Histogram of the standard deviation of the sample in all the PD–GS–PD tests.

Figure 11:

Box and whiskers plot of the standard deviation of the sample for the six operators included in this study.

For the purpose of estimating the size effect, μ₁ − μ₂ = 0.030 V and σ = 0.015 V are considered (Equation (4)). This results in θ = 2, which is a huge effect size based on d, but a small effect size from the point of view of corrosion (Table 3). The next step in the flowchart (Figure 9) is estimating the sample size for a size effect of d = 2, a confidence level of 95% and a statistical power of 80%. Estimation results in a sample size of 5. The next step is performing the PD–GS–PD tests five times and obtaining E_R,CREV for the two testing conditions to be compared. Then CIs are obtained. If they do not overlap, there are significant differences among samples. Otherwise, a hypothesis test has to be applied. Student’s-t test is appropriate since equal variances were considered in the development of this procedure. Rejection of H₀ will indicate that samples are different. Otherwise, no significant differences are obtained. The flowchart in Figure 9 helps to solve the issue of statistical significance. However, whenever statistical differences are found among samples, the criteria established in Table 3 will help to estimate the size effect from the point of view of corrosion resistance.

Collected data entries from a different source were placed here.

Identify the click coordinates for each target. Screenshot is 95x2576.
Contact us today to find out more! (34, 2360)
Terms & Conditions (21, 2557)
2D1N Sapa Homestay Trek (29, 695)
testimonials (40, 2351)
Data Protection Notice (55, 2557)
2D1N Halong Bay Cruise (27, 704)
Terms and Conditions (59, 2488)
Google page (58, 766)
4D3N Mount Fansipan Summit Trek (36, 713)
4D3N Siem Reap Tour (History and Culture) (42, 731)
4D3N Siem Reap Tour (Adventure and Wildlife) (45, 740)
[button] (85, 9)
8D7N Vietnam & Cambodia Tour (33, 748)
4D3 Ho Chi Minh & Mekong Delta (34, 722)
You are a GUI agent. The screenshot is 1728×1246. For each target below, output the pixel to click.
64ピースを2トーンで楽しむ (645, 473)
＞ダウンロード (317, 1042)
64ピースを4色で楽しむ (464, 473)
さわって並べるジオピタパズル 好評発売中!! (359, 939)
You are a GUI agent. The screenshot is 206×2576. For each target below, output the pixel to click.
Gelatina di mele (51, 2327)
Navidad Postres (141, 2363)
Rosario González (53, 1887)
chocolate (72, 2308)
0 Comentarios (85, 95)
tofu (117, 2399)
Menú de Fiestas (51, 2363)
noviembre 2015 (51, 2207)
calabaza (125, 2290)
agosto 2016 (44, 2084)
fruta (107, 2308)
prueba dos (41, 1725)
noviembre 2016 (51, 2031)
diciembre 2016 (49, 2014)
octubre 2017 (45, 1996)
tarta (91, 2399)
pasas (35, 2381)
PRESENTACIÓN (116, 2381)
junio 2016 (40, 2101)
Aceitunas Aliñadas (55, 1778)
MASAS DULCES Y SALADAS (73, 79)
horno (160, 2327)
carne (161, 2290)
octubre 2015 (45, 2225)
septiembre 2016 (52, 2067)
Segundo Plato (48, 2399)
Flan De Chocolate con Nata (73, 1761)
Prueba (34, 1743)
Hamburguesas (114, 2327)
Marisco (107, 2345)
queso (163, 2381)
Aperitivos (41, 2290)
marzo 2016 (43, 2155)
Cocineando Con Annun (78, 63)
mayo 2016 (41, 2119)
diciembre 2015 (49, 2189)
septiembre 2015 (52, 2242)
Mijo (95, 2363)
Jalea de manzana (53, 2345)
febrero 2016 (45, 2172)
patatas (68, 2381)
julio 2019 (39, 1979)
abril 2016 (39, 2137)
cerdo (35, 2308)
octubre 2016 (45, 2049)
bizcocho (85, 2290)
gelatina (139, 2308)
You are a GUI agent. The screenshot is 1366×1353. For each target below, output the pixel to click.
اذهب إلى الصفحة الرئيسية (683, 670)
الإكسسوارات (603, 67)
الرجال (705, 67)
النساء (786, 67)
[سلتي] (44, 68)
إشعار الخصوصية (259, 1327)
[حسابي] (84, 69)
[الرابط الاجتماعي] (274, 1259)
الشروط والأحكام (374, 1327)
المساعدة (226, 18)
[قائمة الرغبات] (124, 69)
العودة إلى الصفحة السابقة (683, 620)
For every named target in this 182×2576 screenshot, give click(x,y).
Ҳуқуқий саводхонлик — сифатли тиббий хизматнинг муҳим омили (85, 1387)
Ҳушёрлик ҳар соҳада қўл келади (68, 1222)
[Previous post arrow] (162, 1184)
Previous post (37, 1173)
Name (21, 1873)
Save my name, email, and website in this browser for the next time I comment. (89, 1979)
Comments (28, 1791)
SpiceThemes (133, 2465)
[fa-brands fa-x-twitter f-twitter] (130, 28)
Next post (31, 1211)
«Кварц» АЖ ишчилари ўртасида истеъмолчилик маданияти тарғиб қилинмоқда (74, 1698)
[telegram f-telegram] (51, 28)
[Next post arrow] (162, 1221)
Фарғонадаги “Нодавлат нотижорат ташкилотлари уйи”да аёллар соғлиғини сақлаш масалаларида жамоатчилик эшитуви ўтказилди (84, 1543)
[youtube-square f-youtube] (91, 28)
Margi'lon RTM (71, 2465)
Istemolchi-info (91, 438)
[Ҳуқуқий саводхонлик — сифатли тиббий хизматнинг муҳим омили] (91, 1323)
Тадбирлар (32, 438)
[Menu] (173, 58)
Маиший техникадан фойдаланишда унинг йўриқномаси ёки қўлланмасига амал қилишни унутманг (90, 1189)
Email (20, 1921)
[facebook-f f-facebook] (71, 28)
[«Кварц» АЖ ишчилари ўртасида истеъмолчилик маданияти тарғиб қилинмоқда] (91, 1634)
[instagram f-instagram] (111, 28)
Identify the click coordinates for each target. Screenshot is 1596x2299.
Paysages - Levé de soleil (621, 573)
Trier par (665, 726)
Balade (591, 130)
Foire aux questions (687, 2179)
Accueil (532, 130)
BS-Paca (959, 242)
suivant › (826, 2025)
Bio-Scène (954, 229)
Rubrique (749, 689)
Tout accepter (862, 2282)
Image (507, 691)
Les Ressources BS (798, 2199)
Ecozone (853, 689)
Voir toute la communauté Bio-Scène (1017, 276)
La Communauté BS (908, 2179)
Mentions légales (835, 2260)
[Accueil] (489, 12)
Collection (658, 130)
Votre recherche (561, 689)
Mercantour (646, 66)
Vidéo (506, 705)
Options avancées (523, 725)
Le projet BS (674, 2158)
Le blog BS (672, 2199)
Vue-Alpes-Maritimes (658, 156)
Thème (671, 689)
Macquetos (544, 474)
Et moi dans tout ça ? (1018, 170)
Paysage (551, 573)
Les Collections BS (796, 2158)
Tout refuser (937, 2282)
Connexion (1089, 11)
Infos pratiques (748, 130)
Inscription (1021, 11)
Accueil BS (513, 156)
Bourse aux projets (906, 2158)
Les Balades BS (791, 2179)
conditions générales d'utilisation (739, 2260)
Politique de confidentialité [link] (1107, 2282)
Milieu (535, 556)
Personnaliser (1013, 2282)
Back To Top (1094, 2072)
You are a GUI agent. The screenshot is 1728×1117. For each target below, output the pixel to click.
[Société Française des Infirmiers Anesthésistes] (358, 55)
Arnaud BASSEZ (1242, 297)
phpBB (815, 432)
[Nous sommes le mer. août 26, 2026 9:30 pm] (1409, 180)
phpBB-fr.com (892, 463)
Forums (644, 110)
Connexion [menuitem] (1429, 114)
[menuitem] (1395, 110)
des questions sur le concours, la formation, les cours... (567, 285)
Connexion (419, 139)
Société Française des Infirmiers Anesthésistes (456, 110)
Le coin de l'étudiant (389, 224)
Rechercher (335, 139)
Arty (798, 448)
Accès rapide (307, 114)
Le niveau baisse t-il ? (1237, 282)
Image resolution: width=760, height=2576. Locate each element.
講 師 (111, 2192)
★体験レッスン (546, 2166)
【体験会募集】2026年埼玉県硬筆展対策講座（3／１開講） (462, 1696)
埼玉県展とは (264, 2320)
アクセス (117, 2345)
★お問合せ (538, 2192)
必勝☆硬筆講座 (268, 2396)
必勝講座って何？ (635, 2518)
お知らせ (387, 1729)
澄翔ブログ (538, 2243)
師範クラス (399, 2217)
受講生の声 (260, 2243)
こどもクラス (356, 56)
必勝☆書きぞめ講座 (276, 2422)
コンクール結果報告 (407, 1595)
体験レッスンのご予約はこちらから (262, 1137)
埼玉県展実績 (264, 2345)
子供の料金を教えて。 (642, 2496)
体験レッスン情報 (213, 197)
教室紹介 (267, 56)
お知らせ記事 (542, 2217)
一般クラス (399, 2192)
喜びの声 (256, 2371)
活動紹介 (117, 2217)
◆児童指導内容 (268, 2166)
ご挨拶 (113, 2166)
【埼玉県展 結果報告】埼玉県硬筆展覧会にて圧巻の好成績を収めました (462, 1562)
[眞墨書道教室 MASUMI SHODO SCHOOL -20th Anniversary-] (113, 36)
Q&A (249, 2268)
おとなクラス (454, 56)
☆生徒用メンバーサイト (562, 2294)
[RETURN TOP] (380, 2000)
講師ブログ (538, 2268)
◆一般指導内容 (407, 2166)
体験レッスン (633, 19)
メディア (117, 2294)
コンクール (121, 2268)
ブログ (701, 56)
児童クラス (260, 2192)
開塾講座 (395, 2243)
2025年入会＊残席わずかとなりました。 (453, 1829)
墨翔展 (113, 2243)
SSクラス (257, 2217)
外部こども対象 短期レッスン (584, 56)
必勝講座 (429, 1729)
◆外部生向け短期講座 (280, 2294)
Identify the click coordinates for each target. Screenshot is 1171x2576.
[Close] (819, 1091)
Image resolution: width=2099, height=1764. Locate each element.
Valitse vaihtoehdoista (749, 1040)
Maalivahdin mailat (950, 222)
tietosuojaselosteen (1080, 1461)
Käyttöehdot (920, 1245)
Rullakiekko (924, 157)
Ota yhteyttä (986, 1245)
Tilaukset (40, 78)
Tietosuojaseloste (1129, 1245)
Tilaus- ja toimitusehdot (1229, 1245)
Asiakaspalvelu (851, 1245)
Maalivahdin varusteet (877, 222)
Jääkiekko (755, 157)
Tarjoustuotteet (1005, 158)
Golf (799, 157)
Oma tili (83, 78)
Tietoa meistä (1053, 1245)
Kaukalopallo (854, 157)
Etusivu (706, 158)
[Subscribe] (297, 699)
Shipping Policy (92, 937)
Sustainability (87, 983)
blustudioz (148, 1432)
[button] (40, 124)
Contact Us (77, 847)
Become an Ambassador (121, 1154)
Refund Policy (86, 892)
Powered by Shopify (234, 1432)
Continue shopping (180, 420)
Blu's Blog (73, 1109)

According to the analysis above, a sample size of 5 will allow a comparison of E_R,CREV between two samples ensuring type I error (rejecting H₀ when it is true) is bound to 5%, and Type II error (failing to reject H₀ when it is not true) is bound to 20%. For sample sizes of 4, 3 and 2 the statistical power diminishes to 65.7%, 43.6% and 21.8%, respectively. If we consider a non-skilful operator or a mildly corrosive testing condition, then σ = 0.030 V applies. In such conditions, a size effect θ = 2 is obtained for μ₁ − μ₂ = 0.060 V. This implies that a sample size of 5 would only allow distinguishing differences of 60 mV or higher between E_R,CREV means with a confidence level of 95% and a statistical power of 80%.